Jeff Halper’s new book is a must-read, a major contribution to the subject. I cannot recommend it too highly.

It is a devastatingly effective antidote to the silly ‘Israeli tail wags American dog’ (Itwad) theories, according to which the US slavishly supports and protects Israel, although this damages true American ‘national interests’. Such theories have been put forward not only by bourgeois political ‘scientists’, but very regrettably also by some would-be leftists. This apparently masochistic US behaviour is explained by the influence of the Jewish and fundamentalist Christian pro-Israel lobby, or - more crudely - by the influence of Jewish plutocrats. This explanation, of course, begs the question as to why the really dominant section of the US ruling class does little to counteract the influence of the said lobby.

I have argued against the Itwad theory, pointing out that Israel, far from acting globally ‘against US interests’, is in fact a great asset to US imperialism. In a recent article, ‘US imperialism and Israel’s role’ (Weekly Worker June 11), I pointed out the pivotal role that Israel plays in conjunction with the US military-industrial complex. Israel is a leading producer and supplier of hi-tech hardware and software for asymmetric warfare, pacification and surveillance. It also trains military and paramilitary personnel of many countries in methods of counter-insurgency and violent control of dissent and the dark arts of surveillance.

Halper’s book greatly extends, expands and elaborates this theme, stressing Israel’s key role in the global system of imperialist hegemony. An impressive, well-researched array of factual material shows how Israel is helpful to this hegemony, not only by direct synergy with the US military-industrial complex, but also indirectly by its collaboration with the forces of oppression in semi-peripheral and peripheral countries. 

In a long but extremely useful digression from the main theme of the book (Israel’s specific role), Halper provides a description and analysis of the mechanisms of present-day imperialist hegemony - including the military big stick, wielded to deter and intimidate any would-be global rivals to this hegemony (mainly China), asymmetric warfare against recalcitrant states and non-state forces, and policing of the dispossessed in the belly of the hegemonic leading capitalist countries themselves.

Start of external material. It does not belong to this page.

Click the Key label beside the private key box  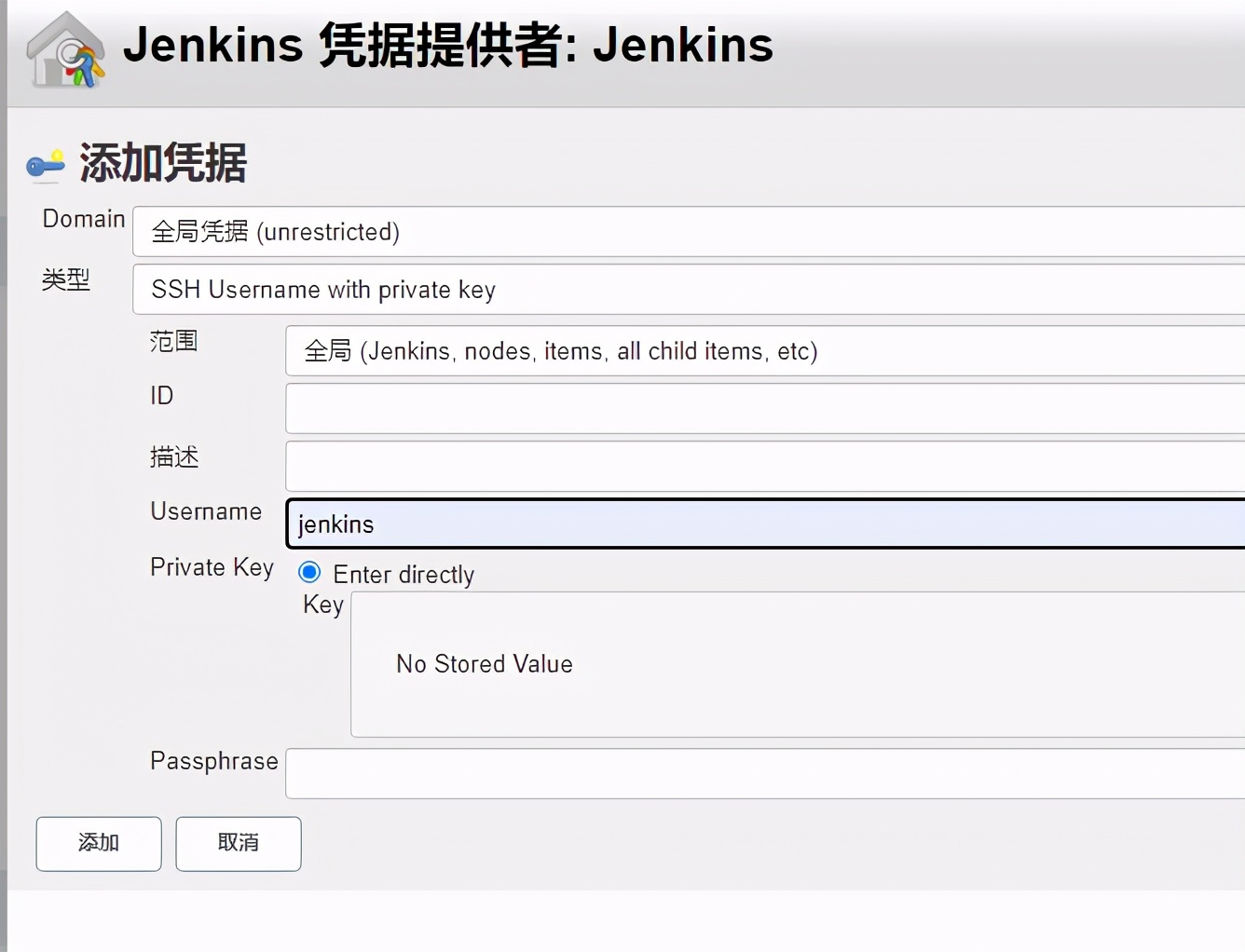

Finally, in analysing Israel’s key role as an important contributor to global hegemony, Halper also draws attention to the unique economic utility for Israel of its continued occupation of the West Bank, Golan, ect. Although I believe that Israel’s opposition to the two-state ‘solution’ is long-standing, and predates Israel’s present global role, this factor provides a very powerful additional motive for holding onto the occupied territories.

It has long ago been pointed out by Matzpen members (including me) that Zionist colonisation (unlike the colonisation of South Africa or Algeria, for example) has not been based on exploiting the labour-power of the indigenous people, but on excluding them. This is, of course, a key fact in analysing the Israeli-Palestinian conflict.

But what is unique about Zionist colonisation and the Israeli settler state is that it has worked out a novel mode of colonial economic exploitation. The occupied territories are a vast laboratory for testing Israeli military and security exports. Israel draws enormous economic benefit from exploiting not the labour-power of its colonial subjects but their collective body as laboratory human animals, on whom it tests its hardware, software and strategies of oppression and pacification. Thus Israel gains competitive advantage in the global marketplace from the fact that its military and security exports are tested in real action.

I should add that, although Marx is mentioned only once in this book, Halper’s approach is thoroughly Marxian, giving material factors and class relations their proper importance in his analysis; and his mode of argument is imbued with the dialectic. No postmodernist rubbish anywhere in sight.